(PROVIDED RECORDS)
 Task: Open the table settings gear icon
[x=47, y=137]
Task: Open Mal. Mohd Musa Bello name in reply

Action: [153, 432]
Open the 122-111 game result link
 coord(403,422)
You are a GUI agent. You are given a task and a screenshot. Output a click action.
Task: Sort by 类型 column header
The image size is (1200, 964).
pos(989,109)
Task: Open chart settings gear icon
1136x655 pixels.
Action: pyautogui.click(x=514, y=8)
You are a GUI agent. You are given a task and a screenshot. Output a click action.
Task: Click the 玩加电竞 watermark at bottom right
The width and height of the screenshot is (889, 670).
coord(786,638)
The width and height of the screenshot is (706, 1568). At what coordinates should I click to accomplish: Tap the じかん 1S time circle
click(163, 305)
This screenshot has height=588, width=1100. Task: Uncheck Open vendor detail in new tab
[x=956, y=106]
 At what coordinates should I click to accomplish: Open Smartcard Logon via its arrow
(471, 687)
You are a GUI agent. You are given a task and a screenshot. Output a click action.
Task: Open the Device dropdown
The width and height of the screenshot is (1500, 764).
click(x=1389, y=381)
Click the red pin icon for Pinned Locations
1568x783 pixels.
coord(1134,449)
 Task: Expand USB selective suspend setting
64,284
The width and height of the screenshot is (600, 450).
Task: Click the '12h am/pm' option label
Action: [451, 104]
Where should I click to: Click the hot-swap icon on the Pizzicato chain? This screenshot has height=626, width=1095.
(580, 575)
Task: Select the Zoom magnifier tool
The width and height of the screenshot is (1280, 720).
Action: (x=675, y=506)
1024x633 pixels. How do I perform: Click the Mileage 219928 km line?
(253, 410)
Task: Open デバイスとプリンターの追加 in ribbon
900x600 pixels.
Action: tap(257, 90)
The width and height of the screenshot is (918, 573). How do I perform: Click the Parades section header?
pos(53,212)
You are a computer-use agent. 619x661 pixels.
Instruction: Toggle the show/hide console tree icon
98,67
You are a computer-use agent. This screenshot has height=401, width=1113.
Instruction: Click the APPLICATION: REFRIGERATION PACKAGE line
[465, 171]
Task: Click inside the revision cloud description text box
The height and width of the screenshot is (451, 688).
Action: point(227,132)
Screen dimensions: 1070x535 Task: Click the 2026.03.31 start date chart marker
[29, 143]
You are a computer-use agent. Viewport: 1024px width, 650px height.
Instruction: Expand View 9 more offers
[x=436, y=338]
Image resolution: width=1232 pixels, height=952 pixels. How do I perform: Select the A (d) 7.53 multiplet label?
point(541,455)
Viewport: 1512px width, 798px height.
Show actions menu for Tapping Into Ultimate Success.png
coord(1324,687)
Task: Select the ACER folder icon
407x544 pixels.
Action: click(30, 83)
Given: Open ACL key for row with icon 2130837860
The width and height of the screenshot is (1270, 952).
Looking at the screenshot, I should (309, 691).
(End PROVIDED RECORDS)
## EXERCISE PROMPT
The records above must be transcribed line for line, exactly.

## WRITTEN ANSWER
 Task: Open the table settings gear icon
[x=47, y=137]
Task: Open Mal. Mohd Musa Bello name in reply

Action: [153, 432]
Open the 122-111 game result link
 coord(403,422)
You are a GUI agent. You are given a task and a screenshot. Output a click action.
Task: Sort by 类型 column header
The image size is (1200, 964).
pos(989,109)
Task: Open chart settings gear icon
1136x655 pixels.
Action: pyautogui.click(x=514, y=8)
You are a GUI agent. You are given a task and a screenshot. Output a click action.
Task: Click the 玩加电竞 watermark at bottom right
The width and height of the screenshot is (889, 670).
coord(786,638)
The width and height of the screenshot is (706, 1568). At what coordinates should I click to accomplish: Tap the じかん 1S time circle
click(163, 305)
This screenshot has height=588, width=1100. Task: Uncheck Open vendor detail in new tab
[x=956, y=106]
 At what coordinates should I click to accomplish: Open Smartcard Logon via its arrow
(471, 687)
You are a GUI agent. You are given a task and a screenshot. Output a click action.
Task: Open the Device dropdown
The width and height of the screenshot is (1500, 764).
click(x=1389, y=381)
Click the red pin icon for Pinned Locations
1568x783 pixels.
coord(1134,449)
 Task: Expand USB selective suspend setting
64,284
The width and height of the screenshot is (600, 450).
Task: Click the '12h am/pm' option label
Action: [451, 104]
Where should I click to: Click the hot-swap icon on the Pizzicato chain? This screenshot has height=626, width=1095.
(580, 575)
Task: Select the Zoom magnifier tool
The width and height of the screenshot is (1280, 720).
Action: (x=675, y=506)
1024x633 pixels. How do I perform: Click the Mileage 219928 km line?
(253, 410)
Task: Open デバイスとプリンターの追加 in ribbon
900x600 pixels.
Action: tap(257, 90)
The width and height of the screenshot is (918, 573). How do I perform: Click the Parades section header?
pos(53,212)
You are a computer-use agent. 619x661 pixels.
Instruction: Toggle the show/hide console tree icon
98,67
You are a computer-use agent. This screenshot has height=401, width=1113.
Instruction: Click the APPLICATION: REFRIGERATION PACKAGE line
[465, 171]
Task: Click inside the revision cloud description text box
The height and width of the screenshot is (451, 688).
Action: point(227,132)
Screen dimensions: 1070x535 Task: Click the 2026.03.31 start date chart marker
[29, 143]
You are a computer-use agent. Viewport: 1024px width, 650px height.
Instruction: Expand View 9 more offers
[x=436, y=338]
Image resolution: width=1232 pixels, height=952 pixels. How do I perform: Select the A (d) 7.53 multiplet label?
point(541,455)
Viewport: 1512px width, 798px height.
Show actions menu for Tapping Into Ultimate Success.png
coord(1324,687)
Task: Select the ACER folder icon
407x544 pixels.
Action: click(30, 83)
Given: Open ACL key for row with icon 2130837860
The width and height of the screenshot is (1270, 952).
Looking at the screenshot, I should (309, 691).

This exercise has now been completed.